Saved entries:
☆ ☆ ☆ ☆ ☆

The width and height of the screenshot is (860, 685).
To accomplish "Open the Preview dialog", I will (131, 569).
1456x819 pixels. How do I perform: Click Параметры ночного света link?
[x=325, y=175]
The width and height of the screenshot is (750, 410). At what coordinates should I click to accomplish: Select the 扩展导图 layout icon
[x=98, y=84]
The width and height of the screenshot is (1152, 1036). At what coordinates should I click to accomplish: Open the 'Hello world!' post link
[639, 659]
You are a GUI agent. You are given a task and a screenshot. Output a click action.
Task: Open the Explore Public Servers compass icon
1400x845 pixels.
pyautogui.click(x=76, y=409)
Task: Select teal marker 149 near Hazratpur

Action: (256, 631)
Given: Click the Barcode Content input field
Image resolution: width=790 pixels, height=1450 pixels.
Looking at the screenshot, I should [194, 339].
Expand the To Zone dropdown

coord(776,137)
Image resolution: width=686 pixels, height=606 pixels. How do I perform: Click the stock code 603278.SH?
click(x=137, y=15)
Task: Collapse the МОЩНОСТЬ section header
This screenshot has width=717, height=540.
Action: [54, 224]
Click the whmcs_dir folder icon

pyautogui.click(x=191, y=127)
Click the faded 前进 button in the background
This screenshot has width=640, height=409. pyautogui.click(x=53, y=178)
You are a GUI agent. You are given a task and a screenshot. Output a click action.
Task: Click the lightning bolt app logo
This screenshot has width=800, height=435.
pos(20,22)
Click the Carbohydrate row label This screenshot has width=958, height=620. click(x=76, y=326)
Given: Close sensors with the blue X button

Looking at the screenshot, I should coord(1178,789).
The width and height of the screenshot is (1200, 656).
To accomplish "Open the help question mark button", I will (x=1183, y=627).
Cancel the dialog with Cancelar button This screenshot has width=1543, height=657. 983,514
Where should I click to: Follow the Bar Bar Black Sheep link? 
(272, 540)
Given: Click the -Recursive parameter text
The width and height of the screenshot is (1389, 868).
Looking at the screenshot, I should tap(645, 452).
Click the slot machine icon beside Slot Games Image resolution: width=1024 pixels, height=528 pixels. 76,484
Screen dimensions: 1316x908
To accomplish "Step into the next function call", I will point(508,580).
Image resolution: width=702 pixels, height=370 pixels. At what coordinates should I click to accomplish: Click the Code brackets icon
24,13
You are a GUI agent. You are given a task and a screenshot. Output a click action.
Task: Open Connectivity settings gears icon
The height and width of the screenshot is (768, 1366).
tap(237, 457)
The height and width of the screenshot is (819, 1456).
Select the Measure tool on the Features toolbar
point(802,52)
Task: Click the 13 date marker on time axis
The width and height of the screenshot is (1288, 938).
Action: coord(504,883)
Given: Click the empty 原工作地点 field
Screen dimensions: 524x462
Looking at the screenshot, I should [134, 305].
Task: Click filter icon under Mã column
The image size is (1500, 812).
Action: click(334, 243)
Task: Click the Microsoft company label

☆ ☆ ☆ ☆ ☆

Reproduce every row above verbatim, with no changes.

— EXERCISE ANSWER —
The width and height of the screenshot is (860, 685).
To accomplish "Open the Preview dialog", I will (131, 569).
1456x819 pixels. How do I perform: Click Параметры ночного света link?
[x=325, y=175]
The width and height of the screenshot is (750, 410). At what coordinates should I click to accomplish: Select the 扩展导图 layout icon
[x=98, y=84]
The width and height of the screenshot is (1152, 1036). At what coordinates should I click to accomplish: Open the 'Hello world!' post link
[639, 659]
You are a GUI agent. You are given a task and a screenshot. Output a click action.
Task: Open the Explore Public Servers compass icon
1400x845 pixels.
pyautogui.click(x=76, y=409)
Task: Select teal marker 149 near Hazratpur

Action: (256, 631)
Given: Click the Barcode Content input field
Image resolution: width=790 pixels, height=1450 pixels.
Looking at the screenshot, I should [194, 339].
Expand the To Zone dropdown

coord(776,137)
Image resolution: width=686 pixels, height=606 pixels. How do I perform: Click the stock code 603278.SH?
click(x=137, y=15)
Task: Collapse the МОЩНОСТЬ section header
This screenshot has width=717, height=540.
Action: [54, 224]
Click the whmcs_dir folder icon

pyautogui.click(x=191, y=127)
Click the faded 前进 button in the background
This screenshot has width=640, height=409. pyautogui.click(x=53, y=178)
You are a GUI agent. You are given a task and a screenshot. Output a click action.
Task: Click the lightning bolt app logo
This screenshot has width=800, height=435.
pos(20,22)
Click the Carbohydrate row label This screenshot has width=958, height=620. click(x=76, y=326)
Given: Close sensors with the blue X button

Looking at the screenshot, I should coord(1178,789).
The width and height of the screenshot is (1200, 656).
To accomplish "Open the help question mark button", I will (x=1183, y=627).
Cancel the dialog with Cancelar button This screenshot has width=1543, height=657. 983,514
Where should I click to: Follow the Bar Bar Black Sheep link? 
(272, 540)
Given: Click the -Recursive parameter text
The width and height of the screenshot is (1389, 868).
Looking at the screenshot, I should tap(645, 452).
Click the slot machine icon beside Slot Games Image resolution: width=1024 pixels, height=528 pixels. 76,484
Screen dimensions: 1316x908
To accomplish "Step into the next function call", I will point(508,580).
Image resolution: width=702 pixels, height=370 pixels. At what coordinates should I click to accomplish: Click the Code brackets icon
24,13
You are a GUI agent. You are given a task and a screenshot. Output a click action.
Task: Open Connectivity settings gears icon
The height and width of the screenshot is (768, 1366).
tap(237, 457)
The height and width of the screenshot is (819, 1456).
Select the Measure tool on the Features toolbar
point(802,52)
Task: Click the 13 date marker on time axis
The width and height of the screenshot is (1288, 938).
Action: coord(504,883)
Given: Click the empty 原工作地点 field
Screen dimensions: 524x462
Looking at the screenshot, I should [134, 305].
Task: Click filter icon under Mã column
The image size is (1500, 812).
Action: click(334, 243)
Task: Click the Microsoft company label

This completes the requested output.